■ WHAT YOU ARE ASKED TO DO
Within the entries underneath, how many lines include the string "height"? State only the number.

■ DATASET EXTRACT
- - - -

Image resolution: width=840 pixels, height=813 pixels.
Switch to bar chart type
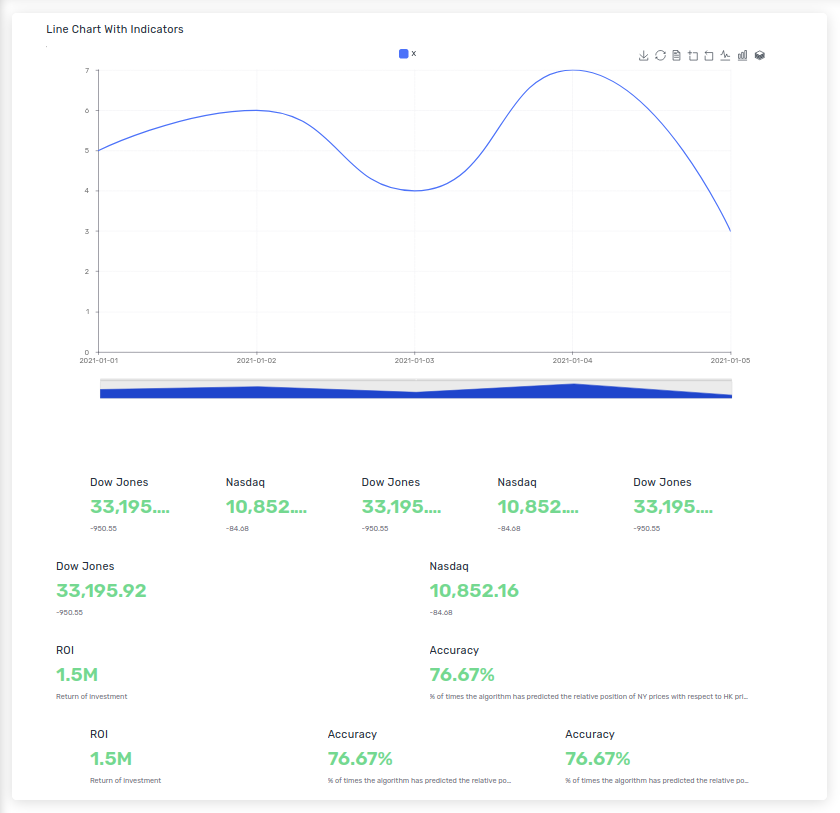pos(742,55)
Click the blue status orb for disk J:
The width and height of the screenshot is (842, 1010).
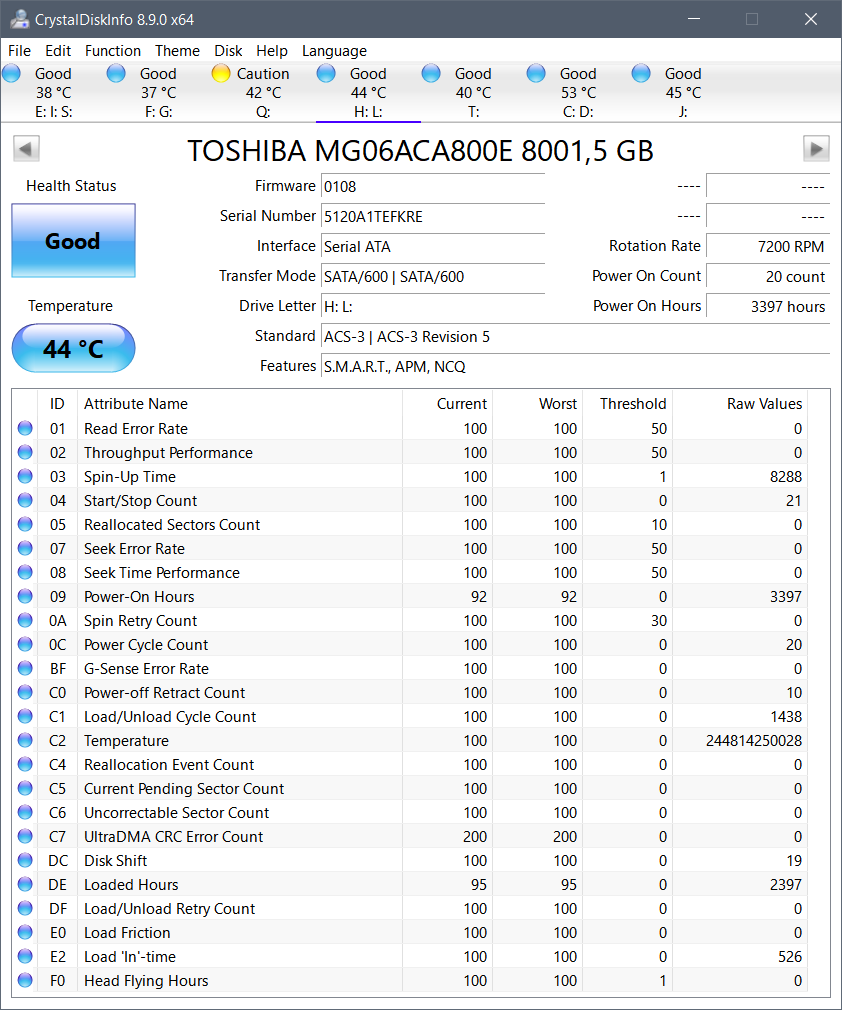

- - - -

■ RESPONSE FOR THIS EXERCISE
2